In the copy, include every entry exactly but none of the pictures.

(Entries supplied Opens)

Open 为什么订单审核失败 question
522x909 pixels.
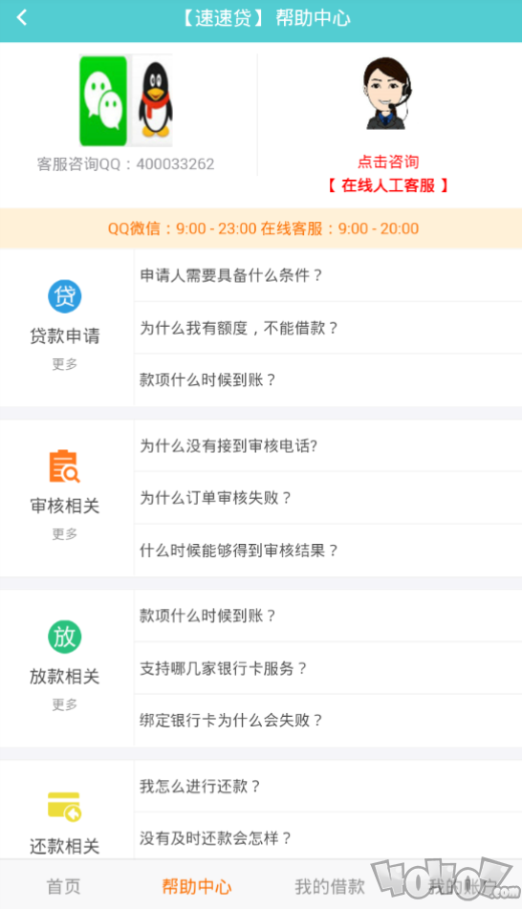pos(328,498)
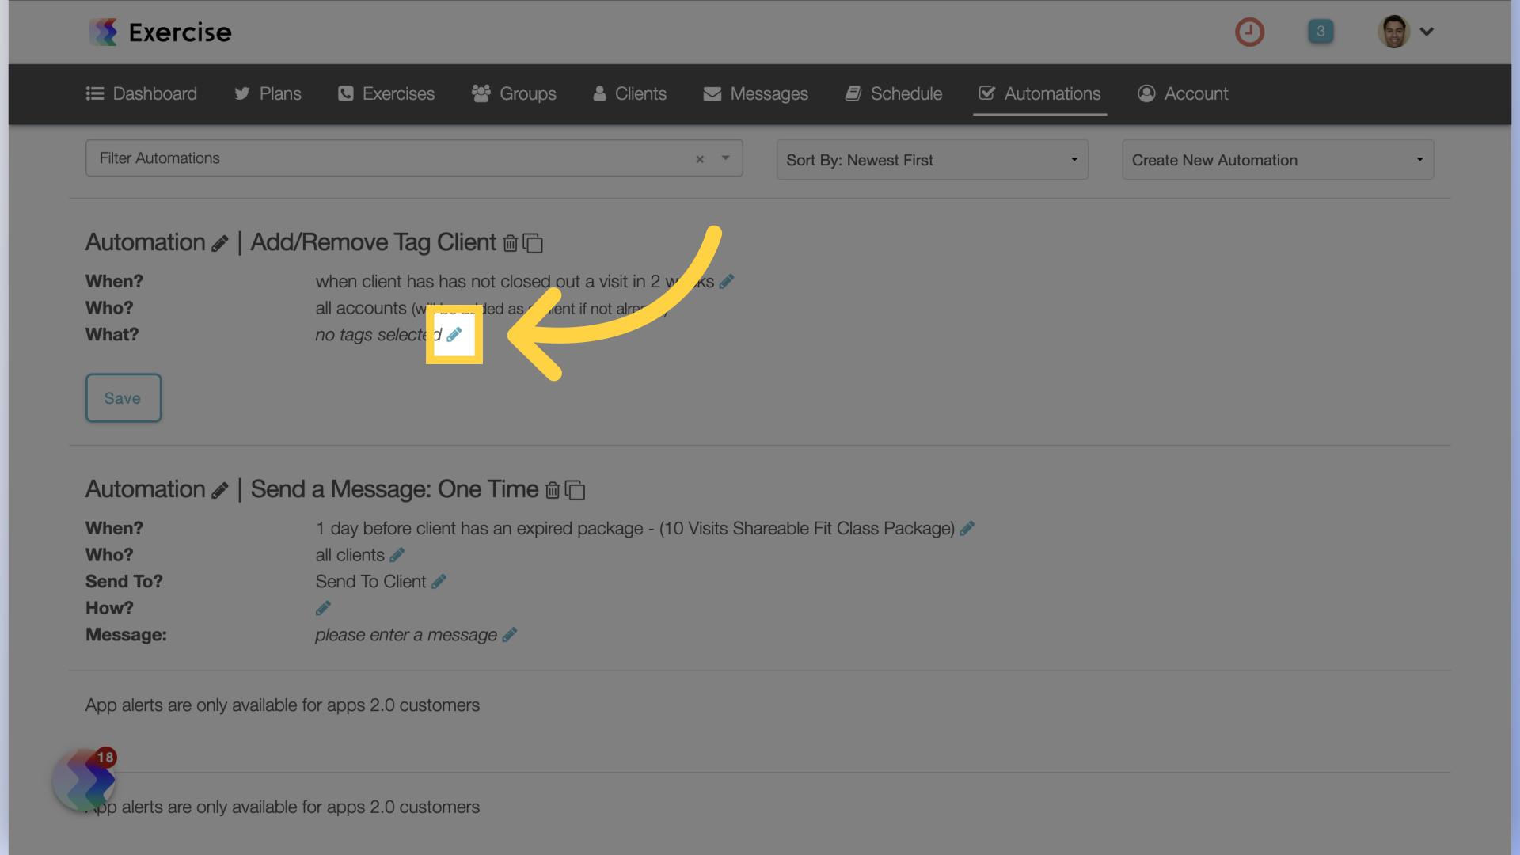Screen dimensions: 1520x855
Task: Click the duplicate copy icon on Add/Remove Tag automation
Action: coord(534,242)
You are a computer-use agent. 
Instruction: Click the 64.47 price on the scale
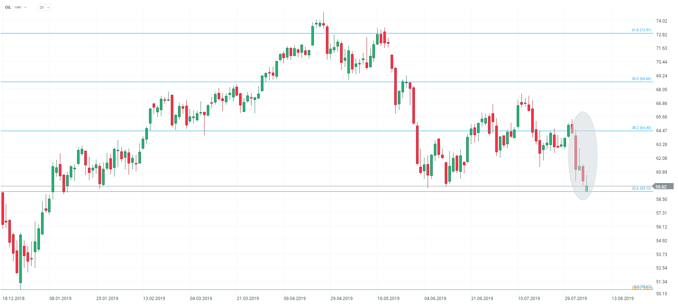coord(661,131)
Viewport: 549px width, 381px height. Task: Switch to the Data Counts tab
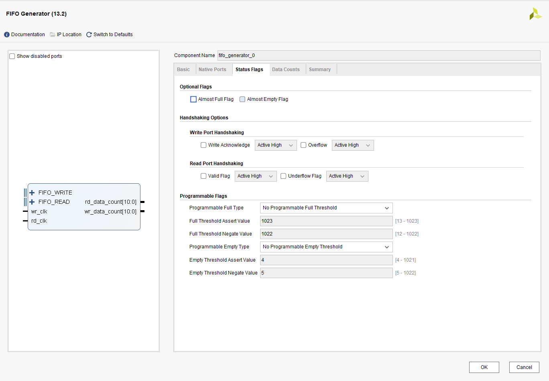pos(286,70)

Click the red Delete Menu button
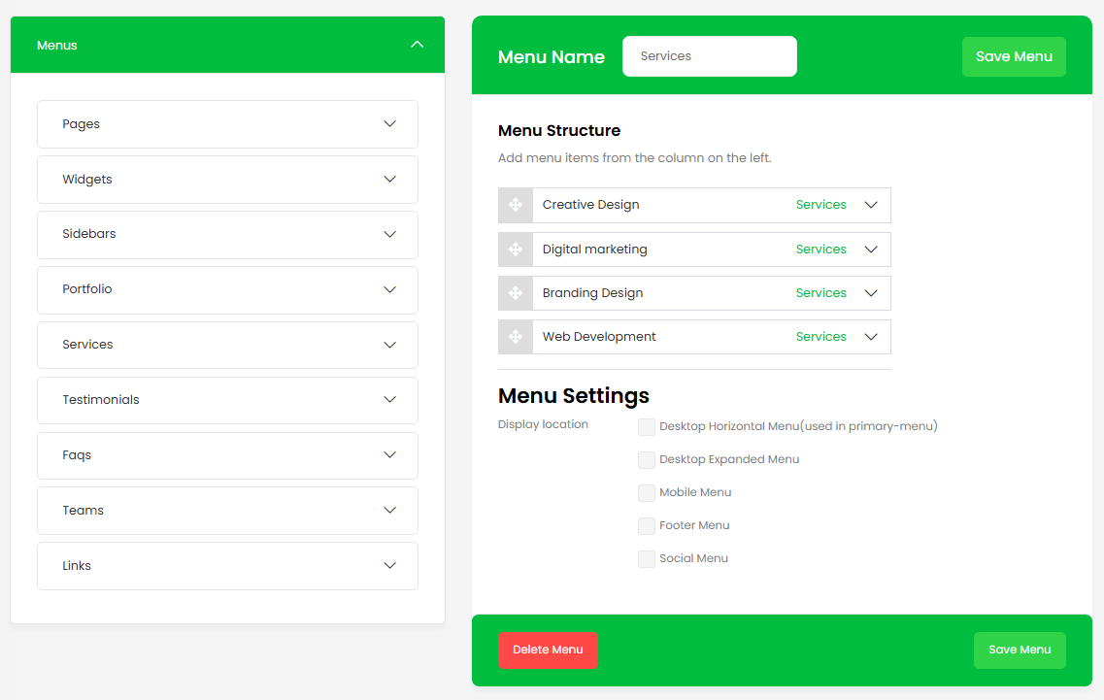click(548, 650)
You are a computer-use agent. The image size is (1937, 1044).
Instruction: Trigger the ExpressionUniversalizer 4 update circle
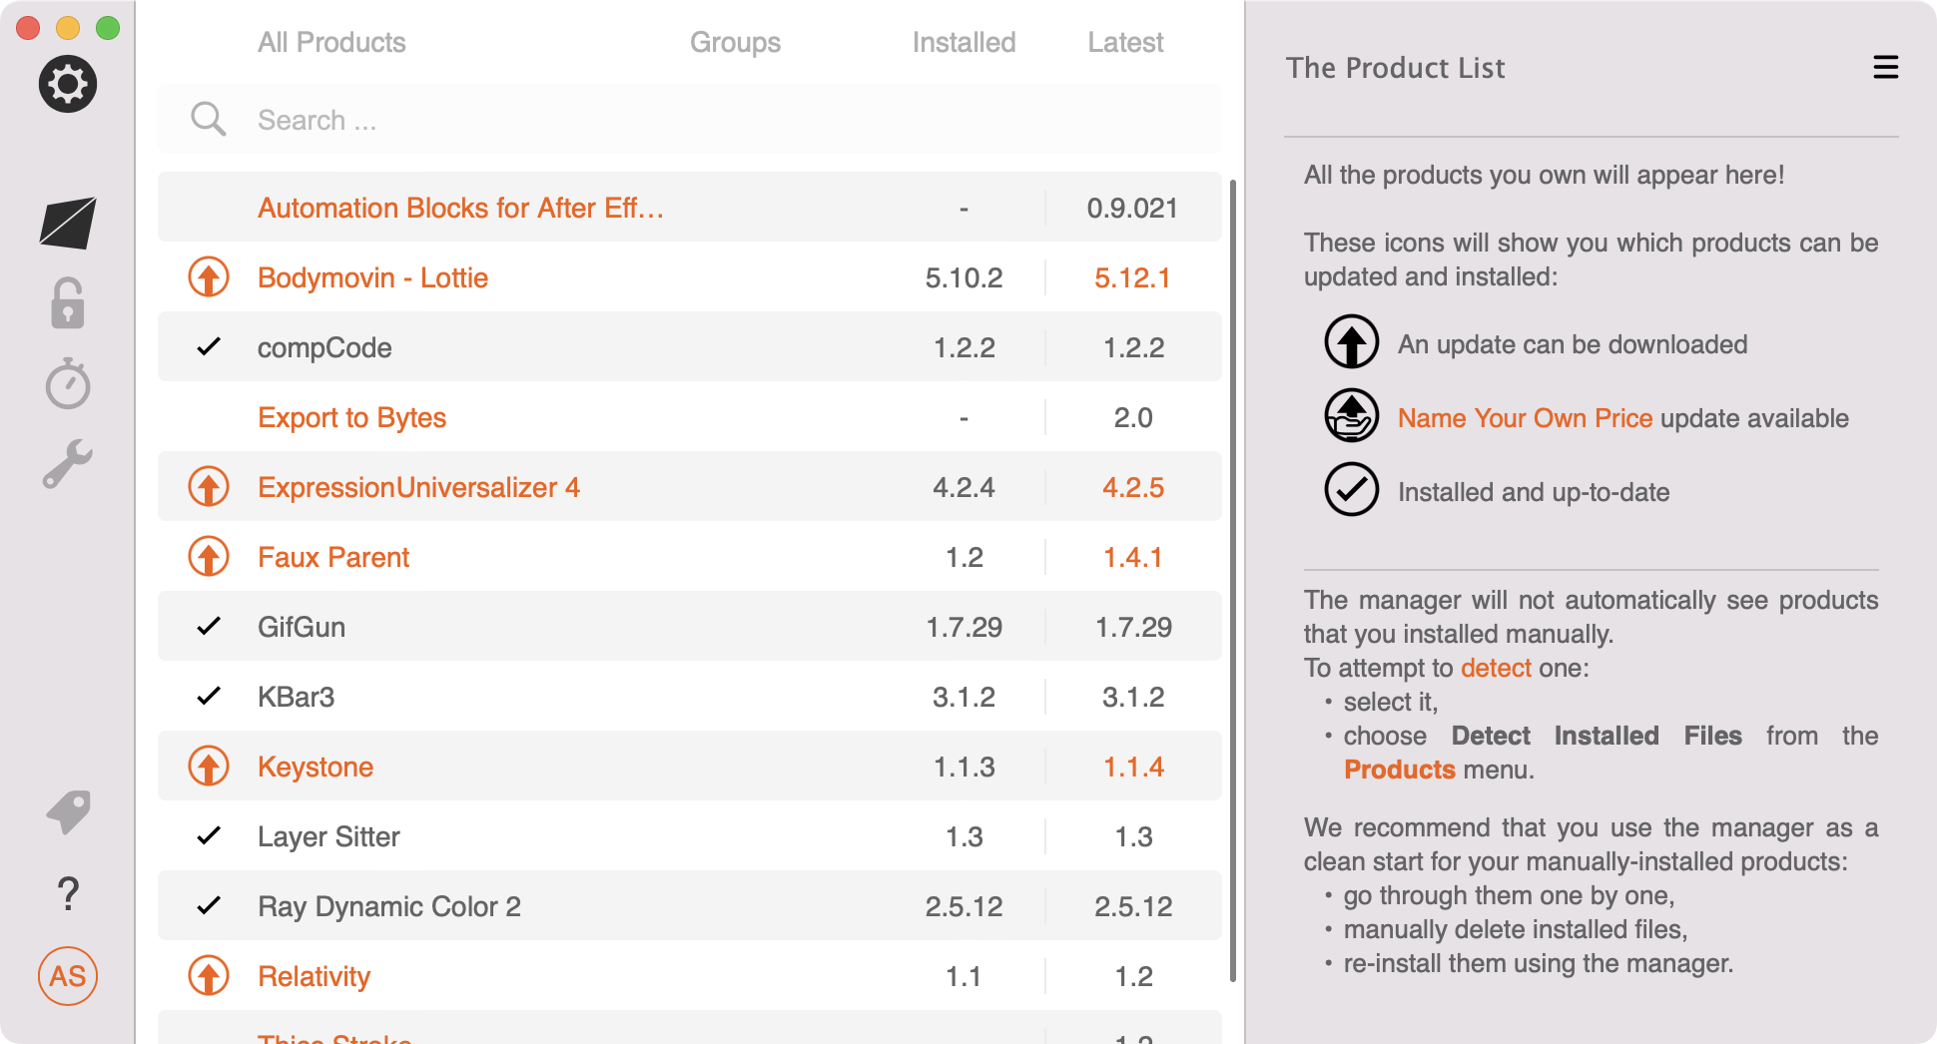click(208, 487)
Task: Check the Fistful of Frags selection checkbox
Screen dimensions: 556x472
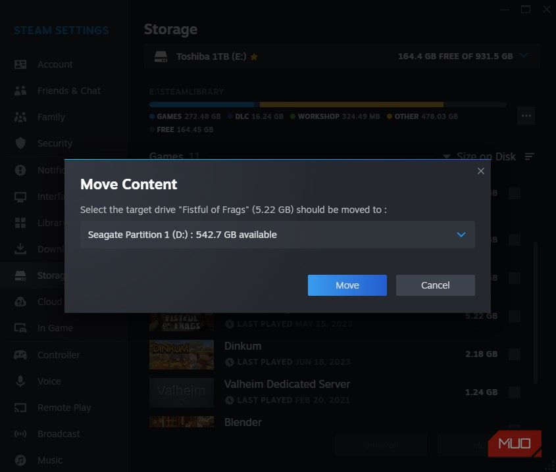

(Entries supplied Closes)

__Written solution__:
Open 为什么订单审核失败 question
522x909 pixels.
pos(328,498)
Screen dimensions: 1520x855
Task: Click the duplicate copy icon on Add/Remove Tag automation
Action: coord(534,242)
You are a computer-use agent. 
Instruction: Click the 64.47 price on the scale
coord(661,131)
Viewport: 549px width, 381px height. Task: Switch to the Data Counts tab
pos(286,70)

Click the red Delete Menu button
click(548, 650)
You are a computer-use agent. The image size is (1937, 1044).
Instruction: Trigger the ExpressionUniversalizer 4 update circle
click(208, 487)
Task: Check the Fistful of Frags selection checkbox
Screen dimensions: 556x472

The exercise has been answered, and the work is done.